Data records:

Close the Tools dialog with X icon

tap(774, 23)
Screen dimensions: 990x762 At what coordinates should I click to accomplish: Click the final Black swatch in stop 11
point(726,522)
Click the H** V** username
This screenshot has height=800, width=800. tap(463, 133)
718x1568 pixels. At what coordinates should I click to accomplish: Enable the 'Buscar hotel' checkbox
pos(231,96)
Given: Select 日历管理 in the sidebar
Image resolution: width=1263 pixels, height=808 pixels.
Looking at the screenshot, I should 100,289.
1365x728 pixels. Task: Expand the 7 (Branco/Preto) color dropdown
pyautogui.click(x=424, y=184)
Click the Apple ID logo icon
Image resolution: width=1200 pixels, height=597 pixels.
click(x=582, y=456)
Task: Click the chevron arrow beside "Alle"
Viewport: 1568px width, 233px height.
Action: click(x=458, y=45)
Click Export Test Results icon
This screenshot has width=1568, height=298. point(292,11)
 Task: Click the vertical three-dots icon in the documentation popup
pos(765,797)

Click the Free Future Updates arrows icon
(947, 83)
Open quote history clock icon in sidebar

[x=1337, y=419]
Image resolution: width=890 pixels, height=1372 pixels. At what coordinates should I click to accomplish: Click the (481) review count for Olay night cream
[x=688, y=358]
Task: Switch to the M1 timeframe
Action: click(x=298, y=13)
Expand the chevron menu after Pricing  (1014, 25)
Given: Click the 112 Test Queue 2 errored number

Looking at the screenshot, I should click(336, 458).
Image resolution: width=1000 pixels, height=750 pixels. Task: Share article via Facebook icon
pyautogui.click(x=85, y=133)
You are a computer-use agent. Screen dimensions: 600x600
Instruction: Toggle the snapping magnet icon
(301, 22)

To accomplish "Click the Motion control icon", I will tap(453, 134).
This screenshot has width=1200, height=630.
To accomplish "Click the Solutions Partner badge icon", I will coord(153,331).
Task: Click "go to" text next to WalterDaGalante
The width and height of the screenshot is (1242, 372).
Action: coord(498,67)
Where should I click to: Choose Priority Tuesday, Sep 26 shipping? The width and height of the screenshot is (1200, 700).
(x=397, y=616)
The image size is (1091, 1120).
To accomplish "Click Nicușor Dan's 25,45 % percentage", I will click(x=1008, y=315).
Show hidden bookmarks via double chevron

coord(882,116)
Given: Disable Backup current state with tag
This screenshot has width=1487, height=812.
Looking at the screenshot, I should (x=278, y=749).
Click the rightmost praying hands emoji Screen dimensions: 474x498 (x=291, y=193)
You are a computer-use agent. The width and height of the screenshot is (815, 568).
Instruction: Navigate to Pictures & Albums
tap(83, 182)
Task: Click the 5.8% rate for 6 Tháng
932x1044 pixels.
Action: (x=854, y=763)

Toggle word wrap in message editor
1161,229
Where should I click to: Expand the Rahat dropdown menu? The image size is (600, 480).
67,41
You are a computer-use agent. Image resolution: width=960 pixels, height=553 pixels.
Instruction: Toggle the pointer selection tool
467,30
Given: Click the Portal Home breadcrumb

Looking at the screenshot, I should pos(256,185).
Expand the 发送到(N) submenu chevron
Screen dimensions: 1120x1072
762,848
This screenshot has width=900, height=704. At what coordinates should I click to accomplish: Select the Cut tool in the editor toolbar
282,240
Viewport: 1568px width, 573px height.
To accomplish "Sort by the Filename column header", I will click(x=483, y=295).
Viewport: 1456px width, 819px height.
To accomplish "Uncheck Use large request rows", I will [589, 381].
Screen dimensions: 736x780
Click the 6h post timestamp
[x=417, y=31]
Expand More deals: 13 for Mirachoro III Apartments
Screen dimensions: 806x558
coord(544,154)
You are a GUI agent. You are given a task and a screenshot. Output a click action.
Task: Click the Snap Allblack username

Exercise prompt: Rewrite the records between the line holding "1365x728 pixels. Task: Expand" and the line holding "[x=1337, y=419]", inclusive, replacing "three-dots" with "ellipsis" and leaving everything else the same.

Right answer:
1365x728 pixels. Task: Expand the 7 (Branco/Preto) color dropdown
pyautogui.click(x=424, y=184)
Click the Apple ID logo icon
Image resolution: width=1200 pixels, height=597 pixels.
click(x=582, y=456)
Task: Click the chevron arrow beside "Alle"
Viewport: 1568px width, 233px height.
Action: click(x=458, y=45)
Click Export Test Results icon
This screenshot has width=1568, height=298. point(292,11)
 Task: Click the vertical ellipsis icon in the documentation popup
pos(765,797)

Click the Free Future Updates arrows icon
(947, 83)
Open quote history clock icon in sidebar

[x=1337, y=419]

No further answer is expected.